= Queen's Nursing Institute Scotland =

The Queen's Nursing Institute Scotland (QNIS) is a charity which promotes high quality community nursing. Based in Edinburgh, the body was founded in 1889 with the opening of the small Central Training Home at North Charlotte Street. Due to the high demand for training for district nurses, the QNIS soon moved (in 1890) to the grand premises at Castle Street, where it remains.

== History ==
Following the work of William Rathbone in Liverpool in 1859, district nursing developed a similar approach in Scotland. The Glasgow Sick Poor and Private Nursing Association was founded by Mrs Mary Orrell Higginbotham in 1875. Higginbotham was the wife of a Glasgow merchant.

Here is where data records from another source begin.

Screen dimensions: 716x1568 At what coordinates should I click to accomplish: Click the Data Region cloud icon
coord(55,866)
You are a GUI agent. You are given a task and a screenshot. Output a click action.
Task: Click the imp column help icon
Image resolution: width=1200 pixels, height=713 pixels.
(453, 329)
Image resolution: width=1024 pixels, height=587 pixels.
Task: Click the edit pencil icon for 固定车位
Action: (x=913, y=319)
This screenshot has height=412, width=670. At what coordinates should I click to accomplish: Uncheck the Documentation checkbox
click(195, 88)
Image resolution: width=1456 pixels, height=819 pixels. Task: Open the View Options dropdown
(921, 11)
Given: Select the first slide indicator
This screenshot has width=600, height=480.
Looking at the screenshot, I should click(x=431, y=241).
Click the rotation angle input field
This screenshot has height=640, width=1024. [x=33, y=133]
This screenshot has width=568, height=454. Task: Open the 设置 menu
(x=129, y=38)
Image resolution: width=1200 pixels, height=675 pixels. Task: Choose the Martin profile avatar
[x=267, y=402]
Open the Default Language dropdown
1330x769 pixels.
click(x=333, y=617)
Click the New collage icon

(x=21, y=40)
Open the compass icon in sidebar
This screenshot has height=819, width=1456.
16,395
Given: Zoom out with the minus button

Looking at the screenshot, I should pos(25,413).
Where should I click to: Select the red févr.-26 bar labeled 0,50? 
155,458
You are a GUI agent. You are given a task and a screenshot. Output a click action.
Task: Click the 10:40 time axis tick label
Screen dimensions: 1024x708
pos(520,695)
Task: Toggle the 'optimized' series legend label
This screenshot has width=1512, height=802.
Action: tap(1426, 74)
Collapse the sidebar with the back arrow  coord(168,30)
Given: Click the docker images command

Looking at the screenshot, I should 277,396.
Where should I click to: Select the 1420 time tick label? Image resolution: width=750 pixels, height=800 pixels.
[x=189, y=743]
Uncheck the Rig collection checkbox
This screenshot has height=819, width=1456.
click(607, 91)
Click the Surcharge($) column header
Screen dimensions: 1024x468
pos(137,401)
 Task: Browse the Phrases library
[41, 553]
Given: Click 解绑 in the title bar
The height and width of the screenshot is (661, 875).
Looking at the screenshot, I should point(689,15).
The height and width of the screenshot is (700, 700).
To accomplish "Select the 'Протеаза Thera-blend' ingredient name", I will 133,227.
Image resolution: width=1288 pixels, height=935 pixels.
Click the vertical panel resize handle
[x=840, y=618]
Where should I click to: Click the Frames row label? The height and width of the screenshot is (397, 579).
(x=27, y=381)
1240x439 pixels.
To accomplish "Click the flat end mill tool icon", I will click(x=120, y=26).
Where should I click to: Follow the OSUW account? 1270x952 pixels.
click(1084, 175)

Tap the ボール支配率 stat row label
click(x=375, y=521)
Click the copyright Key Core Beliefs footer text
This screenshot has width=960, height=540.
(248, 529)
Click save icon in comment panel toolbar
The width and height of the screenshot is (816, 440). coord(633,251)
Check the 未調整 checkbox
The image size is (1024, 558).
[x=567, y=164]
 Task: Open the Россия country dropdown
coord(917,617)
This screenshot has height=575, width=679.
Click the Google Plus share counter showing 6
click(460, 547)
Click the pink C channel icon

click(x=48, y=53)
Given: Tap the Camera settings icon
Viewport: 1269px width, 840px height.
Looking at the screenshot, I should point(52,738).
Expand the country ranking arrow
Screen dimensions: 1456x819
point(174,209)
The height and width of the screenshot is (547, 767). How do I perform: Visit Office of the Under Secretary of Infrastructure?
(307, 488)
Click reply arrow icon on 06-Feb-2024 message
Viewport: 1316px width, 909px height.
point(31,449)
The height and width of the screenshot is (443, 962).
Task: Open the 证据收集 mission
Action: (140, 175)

She undertook an apprenticeship in the Glasgow Western Infirmary and Miss McAlpin's Nursing Home. At the end of the first year of operation of The Glasgow Sick Poor and Private Nursing Association only one district nurse had been employed, who treated 100 cases in their homes. In the seven years prior to Higginbotham’s death 15,000 cases had been cared for. In 1887 Queen Victoria used her golden jubilee to gift £70,000 for the creation of the Queen Victoria Jubilee Institute for Nurses. This funding was for educating nurses on how to care for people in their own homes with funds allocated to London, Edinburgh and Dublin branches. The Glasgow Sick Poor and Private Nursing Association became the Glasgow training centre for Queen’s Nurses in 1889. By 1891, 12 local associations affiliated to the Queen's Institute. In the year 1900 there were 199 Queen’s Nurses in Scotland working under 111 Associations. Miss Guthrie Wright was the first secretary of the QNIS.

== Queen's nurse award ==
The original title Queen's Nurse was reintroduced in 2017, to be awarded to leaders in clinical excellence in the fields of community-based, registered nursing, midwifery and health visiting.

The founding charter states the goal of the organisation, still applicable today:
"The training support and maintenance of women to act as nurses for the sick poor and the establishment (if thought proper) of a home or homes for nurses and generally the promotion and provision of improved means of nursing the sick poor."